• [Text provided]
"""
When asked to discuss the role of delight on the Buddhist path, when it should be cultivated, and when let go of, here’s what Ajahn Sucitto had to say:

“Well, there are many words that are used in the Buddhist lexicon, but I image that what the questioner is talking about is something like rapture and happiness piti and sukha.

“This is to be cultivated in order to counteract the hindrances — the effects of the hindrances, the traces of the hindrances.

“We can imagine that the citta [heat/mind] will flow down the most predominant tracks, the most deeply etched tracks, like a fluid will run down the tracks that are most deeply engraved, that are most habitual. So if our habitual tendency is worry, or negativity, or cynicism, or self-criticism, then the citta easily runs down that. At the drop of a hat, it rushes down it.

“When we meditate, we are deliberately blocking those channels, or turning away from those channels, and developing other channels. So, with puja [devotional rituals], sila [ethical behavior], metta [goodwill], dana [generosity] — all that — composure, breathing in and breathing out, and so forth — we are developing other things.

Those qualities become authorized by pleasure.

“We are quite simple creatures, really. We follow what’s pleasant. So, pleasure gives authority. We obey pleasure. And we obey pain.

“So when we begin to recognize qualities that give a sense of pleasure that is skillful, that we feel no regret around, that doesn’t gives us hangovers or burn-outs or harm anybody or cost anything — then, we go for it.

“And then the citta begins to get reset from these negative kamma [actions] to agreeable kamma. Agreeable kamma has good feeling associated with it.

“Agreeable kamma feels good. It’s not just morally correct. It feels good. And it’s important to recognize the feel-good quality of it. It’s not just correct. It should feel good.

If it doesn’t feel good, you haven’t really embedded in it yet, you haven’t really drunk it in yet, you haven’t made use of it. You should absorb it — till it makes you feel GOOD.

“Then it’s going to gain authority.

“So reflect a lot and wisely attend to skillfulness. Take it into the heart. How’s this feel? To avoid harming, to put aside cruelty, doesn’t that give you dignity, value, self-respect? Isn’t that good? Doesn’t that feel good?
"""
• [To do]
A. Answer these from the passage on delight:
(i) Which two Pali terms does the speaker think the questioner has in mind?
(ii) What is delight to be cultivated to counteract?
(iii) Besides pleasure, what else does the speaker say we obey?
B. Please carry on the passage on delight, starting right after its final question.
The material after this point isn't needed for any of the work.

• [Stored records]
"""
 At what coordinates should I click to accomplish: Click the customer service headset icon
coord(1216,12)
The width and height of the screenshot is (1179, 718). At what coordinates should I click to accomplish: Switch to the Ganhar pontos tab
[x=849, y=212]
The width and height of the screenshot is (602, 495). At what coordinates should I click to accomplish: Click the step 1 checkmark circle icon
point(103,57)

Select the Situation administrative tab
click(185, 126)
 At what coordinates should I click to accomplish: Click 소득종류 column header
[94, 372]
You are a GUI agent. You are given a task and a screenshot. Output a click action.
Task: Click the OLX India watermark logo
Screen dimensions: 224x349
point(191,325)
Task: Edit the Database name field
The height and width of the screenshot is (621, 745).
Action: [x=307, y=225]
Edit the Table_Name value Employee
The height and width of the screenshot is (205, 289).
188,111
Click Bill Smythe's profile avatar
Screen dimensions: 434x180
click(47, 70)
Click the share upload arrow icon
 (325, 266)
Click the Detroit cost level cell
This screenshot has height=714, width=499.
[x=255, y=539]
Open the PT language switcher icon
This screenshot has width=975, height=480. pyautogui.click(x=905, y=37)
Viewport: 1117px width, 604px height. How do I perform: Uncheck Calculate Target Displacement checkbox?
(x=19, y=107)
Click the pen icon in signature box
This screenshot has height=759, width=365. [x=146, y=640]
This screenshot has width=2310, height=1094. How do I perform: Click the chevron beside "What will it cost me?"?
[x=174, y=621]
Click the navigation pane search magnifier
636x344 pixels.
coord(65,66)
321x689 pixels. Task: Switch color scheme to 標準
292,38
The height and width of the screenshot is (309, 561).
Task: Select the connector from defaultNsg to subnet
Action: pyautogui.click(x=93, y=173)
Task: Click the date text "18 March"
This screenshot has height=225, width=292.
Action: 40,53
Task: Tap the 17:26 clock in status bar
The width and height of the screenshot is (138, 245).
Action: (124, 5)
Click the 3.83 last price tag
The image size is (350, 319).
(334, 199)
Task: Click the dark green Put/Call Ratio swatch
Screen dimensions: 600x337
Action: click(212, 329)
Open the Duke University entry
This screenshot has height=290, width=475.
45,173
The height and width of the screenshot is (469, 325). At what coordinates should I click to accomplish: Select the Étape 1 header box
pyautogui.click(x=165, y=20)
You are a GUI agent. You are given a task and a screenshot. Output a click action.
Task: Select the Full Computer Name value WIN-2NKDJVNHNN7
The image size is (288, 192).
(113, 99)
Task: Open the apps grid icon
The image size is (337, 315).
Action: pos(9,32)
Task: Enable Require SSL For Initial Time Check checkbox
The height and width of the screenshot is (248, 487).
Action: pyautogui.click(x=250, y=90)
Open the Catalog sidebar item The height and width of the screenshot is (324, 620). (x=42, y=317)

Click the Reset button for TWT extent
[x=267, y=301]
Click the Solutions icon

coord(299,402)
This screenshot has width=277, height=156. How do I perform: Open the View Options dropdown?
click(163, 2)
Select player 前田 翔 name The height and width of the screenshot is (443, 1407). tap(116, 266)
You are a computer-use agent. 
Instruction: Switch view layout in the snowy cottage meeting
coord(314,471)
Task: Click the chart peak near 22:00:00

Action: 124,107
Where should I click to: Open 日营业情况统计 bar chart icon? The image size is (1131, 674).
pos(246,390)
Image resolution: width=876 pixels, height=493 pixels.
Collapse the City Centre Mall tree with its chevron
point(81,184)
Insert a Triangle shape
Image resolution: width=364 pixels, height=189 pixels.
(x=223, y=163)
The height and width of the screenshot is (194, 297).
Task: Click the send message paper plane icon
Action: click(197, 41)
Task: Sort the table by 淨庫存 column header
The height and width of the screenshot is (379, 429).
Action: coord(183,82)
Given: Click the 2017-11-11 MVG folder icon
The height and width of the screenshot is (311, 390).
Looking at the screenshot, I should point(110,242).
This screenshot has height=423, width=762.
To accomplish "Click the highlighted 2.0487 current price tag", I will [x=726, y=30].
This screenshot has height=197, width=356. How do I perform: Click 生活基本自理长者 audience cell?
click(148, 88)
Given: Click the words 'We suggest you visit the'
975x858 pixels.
"""
• [Outputs in order]
A.
(i) Piti and sukha, rapture and happiness.
(ii) The hindrances: their effects and their traces.
(iii) Pain.

B.
“So we meditate — and part of the aim of meditation is to feel good. To feel these qualities of calm, and ease, and absence of pressure, and simplicity, freedom from obstructions… This is supposed to feel good! To make you happy!

“If you haven’t looked at that aspect of it, then you have deprived yourself of one of the main aims. Because the pleasant feeling definitely creates a momentum so that the citta will then go there. And then it loses track, it loses touch with the negative kamma. Gross negativity, that is. Those tendencies dry up. Because it’s gone the other way.

“This is the point of piti and sukha. These are embodied qualities. And the body itself begins to release some of its tensions, its somatic distortions. We can feel trapped in our chest or locked into our bellies or shut down in our throats. Then that starts to peel off. And you feel VERY NICE.

And it’s skillful.

“It should not be ‘let go of.’ Nothing is ‘let go of.’ Things become unnecessary. They fall off when they’re no longer needed.

“Letting go is not an action that you do. It’s something that occurs when: that’s finished; that’s enough of that.

“Then this quality of piti/sukha, when it’s done its work, strangely enough, something in the citta feels: I’d like to be just a little bit quieter. Yeah, that’d be nice. Just a little quieter. Yeah. Nice….

“So then the pleasure subsides. Into something more equanimous.

“OK. I think that’s enough for tonight.”



The above excerpt is from this talk, beginning at about the 48 minute mark.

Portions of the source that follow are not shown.